With this project, my aim is to create an AI player for the cooperative card game Hanabi (Antoine Bauza, 2010). This will be a term project for the Artificial Intelligence graduate course, in the Computer Sciences department of UFPR (2019/1).

Hanabi was one of the games discussed in a paper which I co-authored with my former advisor, dr. André Battaiola, Distinctive Features and Game Design. The game rules may be found at the publisher’s site.

Hanabi in brief

In Hanabi, there is a deck with five suits of cards. Each suit is identified by its color: red (R), green (G), blue (B), yellow (Y), white (W).

In each suit, there are 10 cards, numbering 1 to 5: three 1s, two 2s, two 3s, two 4s, one 5.

During play, each player will have four or five cards in his hand. The player may not see his own cards: he must hold them in his hand, showing the cards to his fellow players, but he can only see the card backs. Conversely, he can see the cards from all other players.

All players play as a team. Their common objective is to play 5 cards of each suit, in strict ascending order.
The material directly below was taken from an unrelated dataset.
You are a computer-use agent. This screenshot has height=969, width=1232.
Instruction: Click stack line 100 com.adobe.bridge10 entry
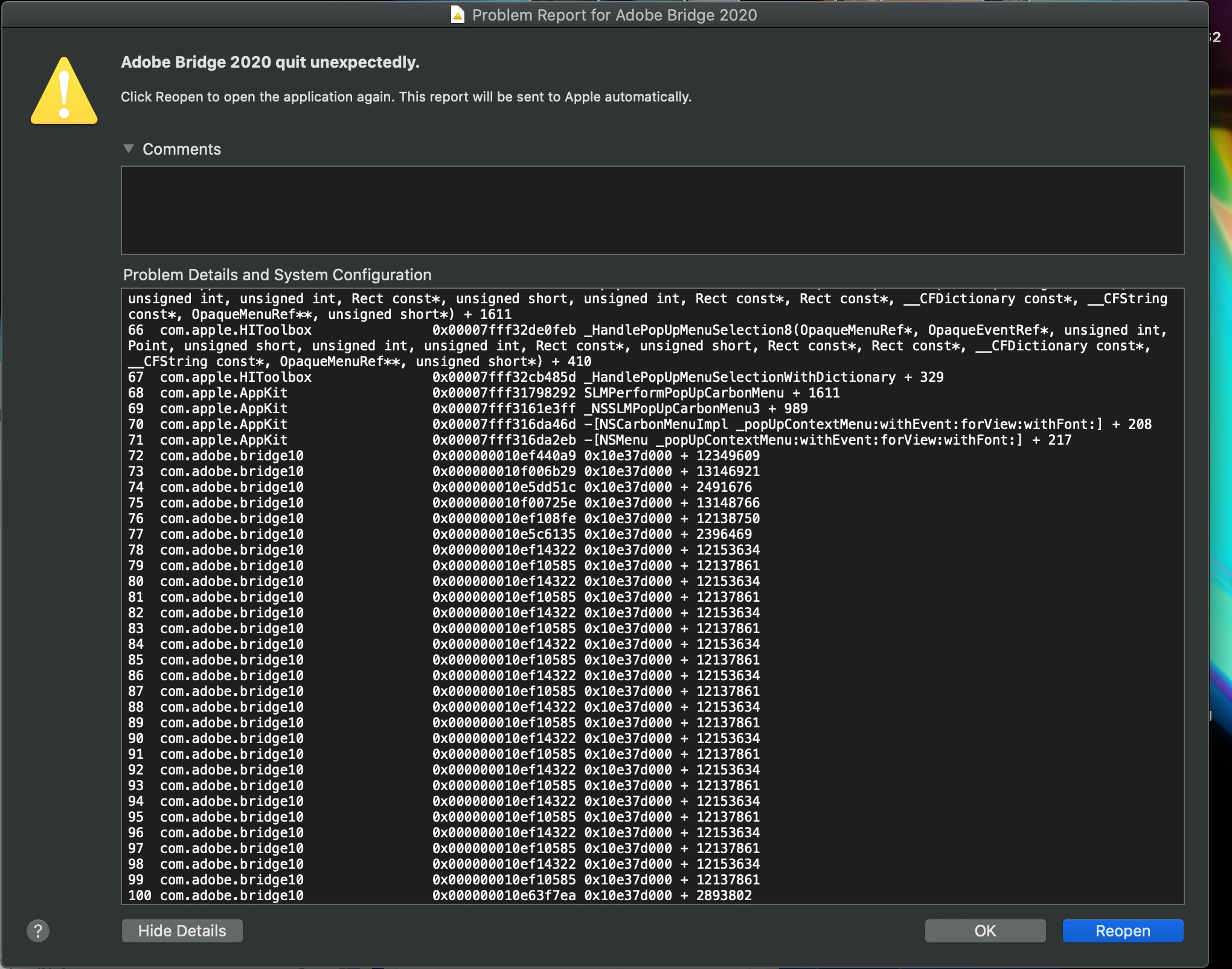click(232, 895)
Thus, the first card to be played in each suit must be a 1. For instance, if the players have already played 1G, 2G, 3G in the green suit, and 1Y, 2Y in the yellow suit, but no other cards, the next card to be played must be either 4G, or 3Y, or a 1 from any of the three remaining suits.

When a player takes his turn, he must execute one action only, choosing between three possibilities:

  • play a card from his hand;
  • discard a card from his hand;
  • give some information to other player about cards in his hand.

After playing or discarding a card, the player must take a new card from the deck.

When giving information on other player’s cards, the information must be either (1) pointing all cards in his hand with the same number; or (2) pointing all cards in his hand with the same suit. There can be no other communication between players during the game.

The game also includes eight information tokens, kept in a common pool. When a player gives information on other player’s cards, he must spend one of the tokens, and remove it from the pool; no information may be given if the pool is empty. Conversely, if a player discards a card from his hand, one of the spent tokens is put back in the pool.

If a player decides to play a card from his hand, and there is no legal place for it to be played (for instance, if a 5G or a 2B were played in the example above), the card is discarded and no information pool is returned. No more than three cards may be misplayed in a game; if a fourth card is misplayed, the game ends immediately.

The game also ends immediately if all five suits have been completed.

If the last card is taken from the deck, each player will play one last time before the end of the game.

The common score is the sum of the largest value card played in each suit. Thus, the score will be a number from 0 to 25.

Rationale: why Hanabi?

Most AI player implementations create players for competitive games, whether digital or non-digital. Even so, there are quite a few AI players in cooperative games, often as bot players filling in a team.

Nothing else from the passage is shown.